AUSGEWÄHLTER TEXT:

>>>>

Yaya Touré, der in Moskau rassistisch beleidigt wurde, bringt einen Boykott der WM 2018 ins Gespräch - und wird so zum Ärgernis für die Fifa. Doch anstatt das Kernproblem zu bekämpfen, bindet der Weltverband betroffene Profis lieber medienwirksam in PR-Maßnahmen ein.

Von Thomas Kistner

Es war mal wieder "ein gutes Gespräch", am Sonntag an der Londoner Stamford Bridge, und natürlich hat der Betroffene, Yaya Touré, eingewilligt, die Anti-Rassismus-Kampagne des Gesprächspartners Jeffrey Webb "in jeder Hinsicht" zu unterstützen. So ähnlich war es auch im März abgelaufen, als Kevin-Prince Boateng bei Fifa-Chef Sepp Blatter reinschauen durfte: Ein warmer Händedruck beendete die Aufregung über ein rassistisches Geifern im Stadion, das den Deutsch-Ghanaer sogar aus Italien nach Deutschland vertrieben hatte. "Akkreditierte Medienvertreter sind eingeladen, die Ankunft und Begrüßung von Kevin-Prince Boateng um 11:30 Uhr zu fotografieren oder zu filmen", hatte die Fifa besagte PR-Nummer im Frühjahr angekündigt.

Am Sonntag also musste Yaya Touré beschwichtigt werden. Der Ivorer hatte vergangene Woche rassistische Attacken der Fans von ZSKA Moskau beim Champions-League-Gastspiel mit Manchester City angeprangert - und Schlimmes angedroht: einen Boykott der WM 2018 in Russland durch afrikanische Profis. Flott nahmen die Spielergewerkschaft FifPro und das Netzwerk Fußball gegen Rassismus in Europa (Fare) die Idee auf, Fare-Sprecher Piara Powar gab Touré "absolut recht" und hielt Brisantes fest: Die Profis seien die "einflussreichste Kraft im Fußball, und wenn alle Spieler sagen, sie kommen nicht, dann gäbe es keine WM".

<<<<

BEREITGESTELLTE DATEN:
>>>>

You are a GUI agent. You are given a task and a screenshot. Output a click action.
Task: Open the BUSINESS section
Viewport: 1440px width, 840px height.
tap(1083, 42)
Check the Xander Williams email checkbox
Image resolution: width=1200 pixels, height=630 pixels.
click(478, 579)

<<<<

AUFGABEN:
(A) Schreiben Sie aus dem Artikel über Yaya Touré den Abschnitt wortgetreu ab, der mit den Worten „Es war mal wieder“ beginnt und mit „PR-Nummer im Frühjahr angekündigt.“ endet.
(B) Beantworten Sie anhand des Artikels über Yaya Touré folgende Fragen:
(i) An welchem Ort fand das Gespräch mit Yaya Touré am Sonntag statt?
(ii) Für welches Netzwerk tritt Piara Powar als Sprecher auf?
(iii) Zu welcher Uhrzeit sollten akkreditierte Medienvertreter die Ankunft von Kevin-Prince Boateng fotografieren oder filmen?
Für die Bearbeitung sind die Datensätze ohne Bedeutung.

LÖSUNGEN DER AUFGABEN:
(A)
Es war mal wieder "ein gutes Gespräch", am Sonntag an der Londoner Stamford Bridge, und natürlich hat der Betroffene, Yaya Touré, eingewilligt, die Anti-Rassismus-Kampagne des Gesprächspartners Jeffrey Webb "in jeder Hinsicht" zu unterstützen. So ähnlich war es auch im März abgelaufen, als Kevin-Prince Boateng bei Fifa-Chef Sepp Blatter reinschauen durfte: Ein warmer Händedruck beendete die Aufregung über ein rassistisches Geifern im Stadion, das den Deutsch-Ghanaer sogar aus Italien nach Deutschland vertrieben hatte. "Akkreditierte Medienvertreter sind eingeladen, die Ankunft und Begrüßung von Kevin-Prince Boateng um 11:30 Uhr zu fotografieren oder zu filmen", hatte die Fifa besagte PR-Nummer im Frühjahr angekündigt.

(B)
(i) An der Londoner Stamford Bridge.
(ii) Für das Netzwerk Fußball gegen Rassismus in Europa (Fare).
(iii) Um 11:30 Uhr.